File 02-binary_netherlands-heterogeneity


Michel Bierlaire

Sun Aug 11 17:48:19 2024




In [None]:



import pandas as pd
import biogeme.database as db
import biogeme.biogeme as bio
from IPython.core.display_functions import display
from biogeme.expressions import Beta, Variable, log, exp


The goal of this computer session is to investigate the
heterogeneity of taste in the population.

We are using the binary transportation mode choice data, collected in
the Netherlands. The data set is available as
http://transp-or.epfl.ch/data/netherlands.dat
and its description is available
http://transp-or.epfl.ch/documents/technicalReports/CS_NetherlandsDescription.pdf.

# Data preparation

In [None]:
df = pd.read_csv('netherlands.dat', sep='\t')
database = db.Database('netherlands', df)

sp = Variable('sp')
rail_ivtt = Variable('rail_ivtt')
rail_acc_time = Variable('rail_acc_time')
rail_egr_time = Variable('rail_egr_time')
car_ivtt = Variable('car_ivtt')
car_walk_time = Variable('car_walk_time')
car_cost = Variable('car_cost')
rail_cost = Variable('rail_cost')
choice = Variable('choice')

exclude = sp != 0
database.remove(exclude)

rail_time = rail_ivtt + rail_acc_time + rail_egr_time
car_time = car_ivtt + car_walk_time
DUTCH_GUILDERS_TO_EUROS = 0.44378022
car_cost_euro = car_cost * DUTCH_GUILDERS_TO_EUROS
rail_cost_euro = rail_cost * DUTCH_GUILDERS_TO_EUROS


# Base model
We first define the base model, where no heterogeneity of taste is considered.

In [None]:
asc_car = Beta('asc_car', 0, None, None, 0)
beta_cost = Beta('beta_cost', 0, None, None, 0)
beta_time_car = Beta('beta_time_car', 0, None, None, 0)
beta_time_rail = Beta('beta_time_rail', 0, None, None, 0)
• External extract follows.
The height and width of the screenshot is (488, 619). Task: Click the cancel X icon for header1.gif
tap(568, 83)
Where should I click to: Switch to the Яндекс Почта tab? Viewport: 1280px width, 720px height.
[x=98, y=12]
v_car = asc_car + beta_cost * car_cost_euro + beta_time_car * car_time
v_rail = beta_cost * rail_cost_euro + beta_time_rail * rail_time
prob_car = 1 / (1 + exp(v_rail - v_car))
prob_rail = 1 - prob_car
prob_observation = prob_car * (choice == 0) + prob_rail * (choice == 1)
logprob = log(prob_observation)
biogeme = bio.BIOGEME(database, logprob)
biogeme.modelName = 'binary_netherlands_socio_eco_base'
results_base = biogeme.estimate()

print(results_base.print_general_statistics())


In [None]:
display(results_base.get_estimated_parameters())


# Questions
1. Split the database into two parts: one with only business trips, and one with only non business trips, and
re-estimate the base model on each of them.
2. Write a model that includes two set of parameters, one for business and one for other purposes, and estimate it
on the full data set. Compare the results with the models estimated on the separate data sets.
3. Now, impose the coefficient of travel time by car to be the same for business trip and non business trips. Which
model would you prefer?